Lines before the one containing "Copy failover string for AMQP" are not copied; that line and every one after it, through the end of the material below, are printed exactly, without pictures.

[EXERCISE MATERIALS]
* * * * *

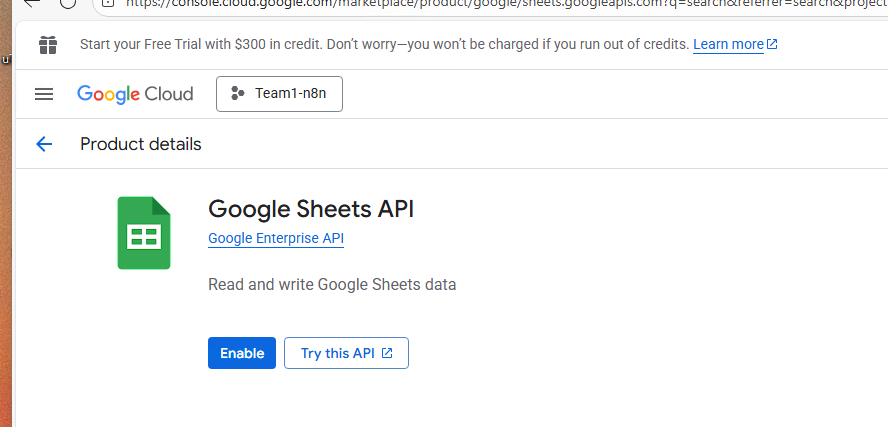Click the browser back arrow
This screenshot has height=427, width=888.
[31, 3]

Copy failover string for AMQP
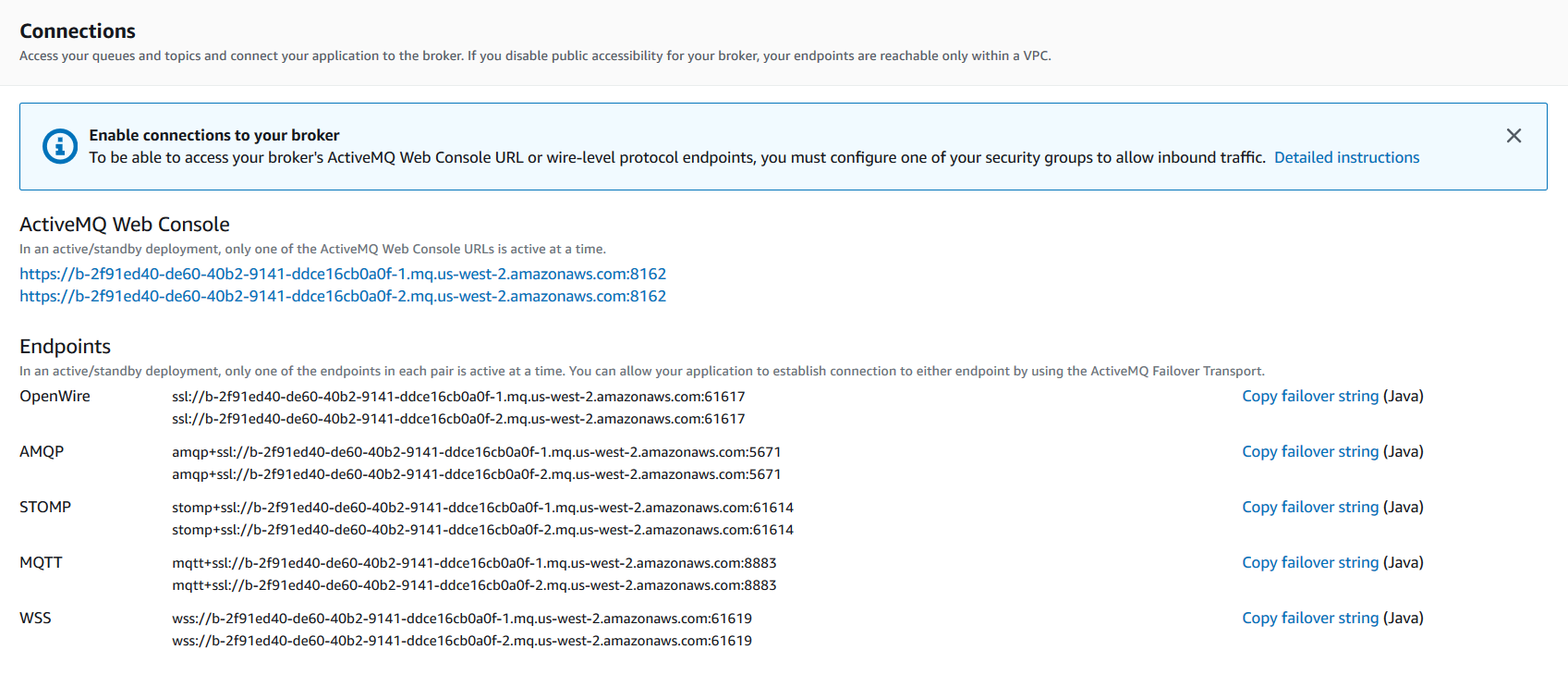point(1309,452)
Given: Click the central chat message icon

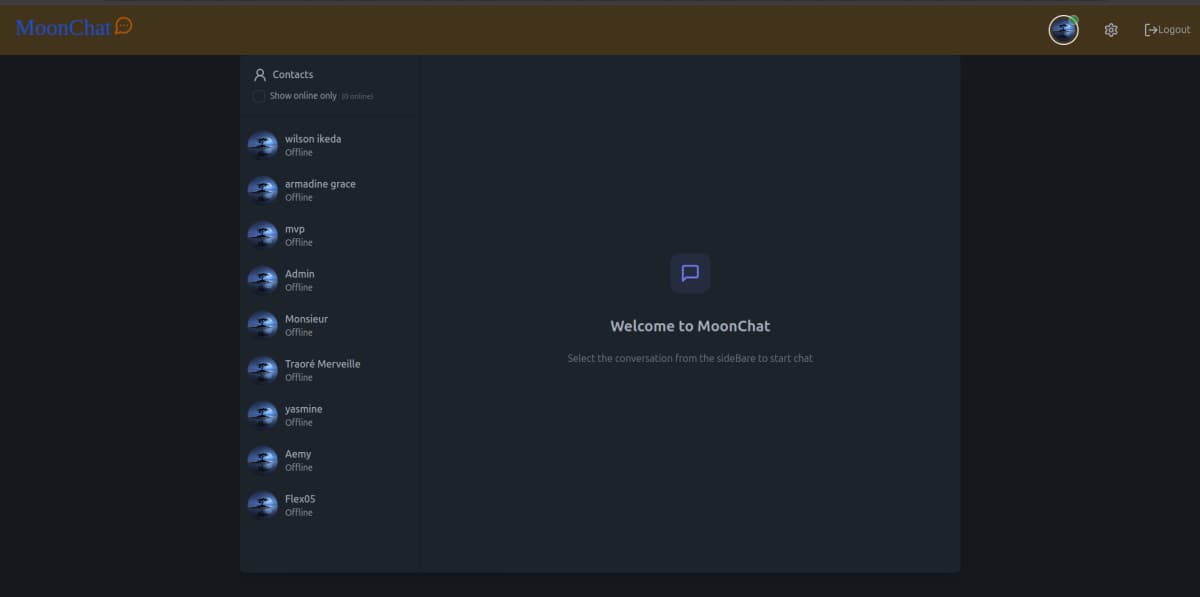Looking at the screenshot, I should coord(690,273).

* * * * *

[PROBLEM SOLUTION]
Copy failover string for AMQP
point(1309,452)
Given: Click the central chat message icon

Looking at the screenshot, I should coord(690,273).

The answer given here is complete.